What to produce
Report each line from the entries in which "agent" can be found.

*** Block opens ***

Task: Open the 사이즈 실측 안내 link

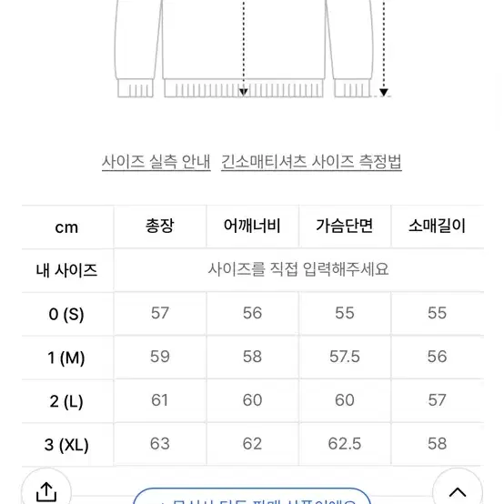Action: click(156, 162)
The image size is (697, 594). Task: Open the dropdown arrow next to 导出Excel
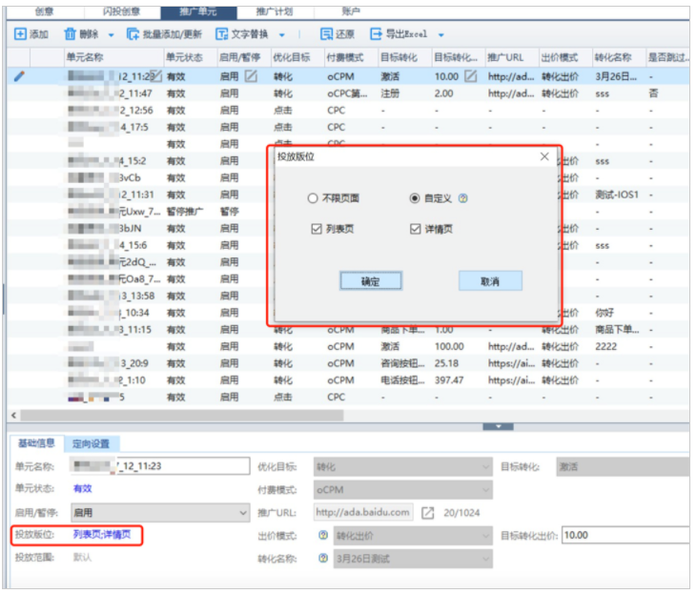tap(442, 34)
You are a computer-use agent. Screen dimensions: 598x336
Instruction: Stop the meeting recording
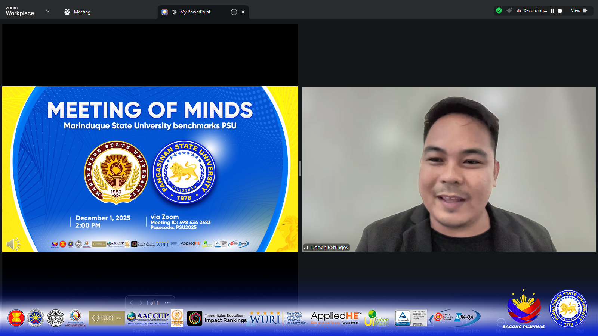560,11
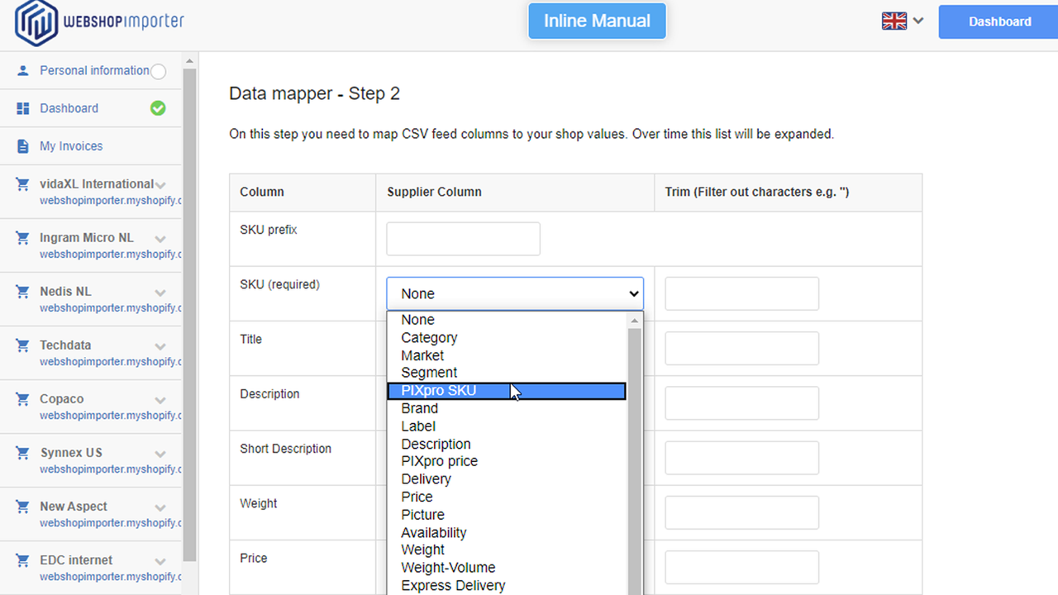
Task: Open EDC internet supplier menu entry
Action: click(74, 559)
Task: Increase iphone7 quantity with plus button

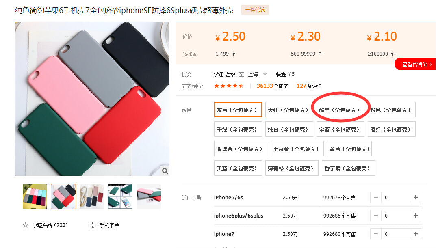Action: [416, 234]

*** Block closes ***
*** Block opens ***

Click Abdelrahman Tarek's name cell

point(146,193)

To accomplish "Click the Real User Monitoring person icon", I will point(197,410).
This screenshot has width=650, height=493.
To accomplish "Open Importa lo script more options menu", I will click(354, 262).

*** Block closes ***
*** Block opens ***

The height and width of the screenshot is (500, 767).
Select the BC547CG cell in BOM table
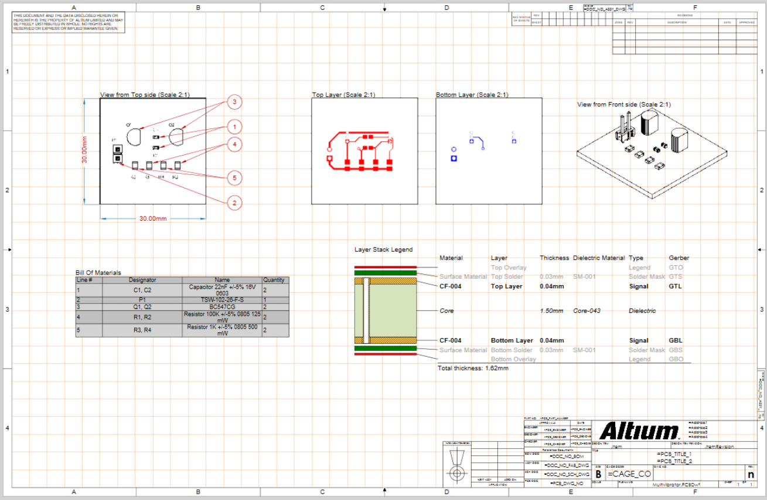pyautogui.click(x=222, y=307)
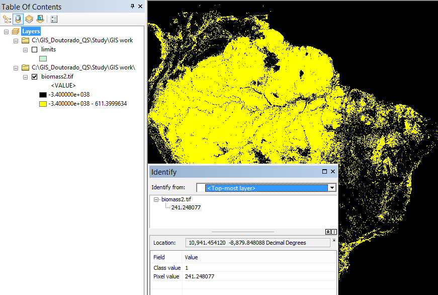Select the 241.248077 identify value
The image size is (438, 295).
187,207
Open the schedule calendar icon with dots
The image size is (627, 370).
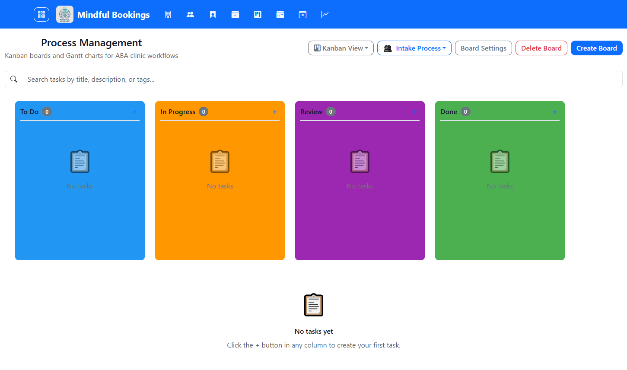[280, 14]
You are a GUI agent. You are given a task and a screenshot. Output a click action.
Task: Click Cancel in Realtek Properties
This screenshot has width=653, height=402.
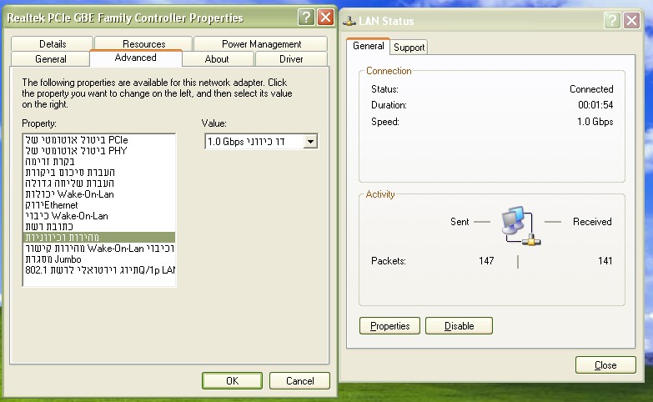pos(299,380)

*** Block closes ***

Final answer
You are a computer-use agent. Screen dimensions: 598x336
You are a GUI agent. You are given a task and a screenshot. Output a click action.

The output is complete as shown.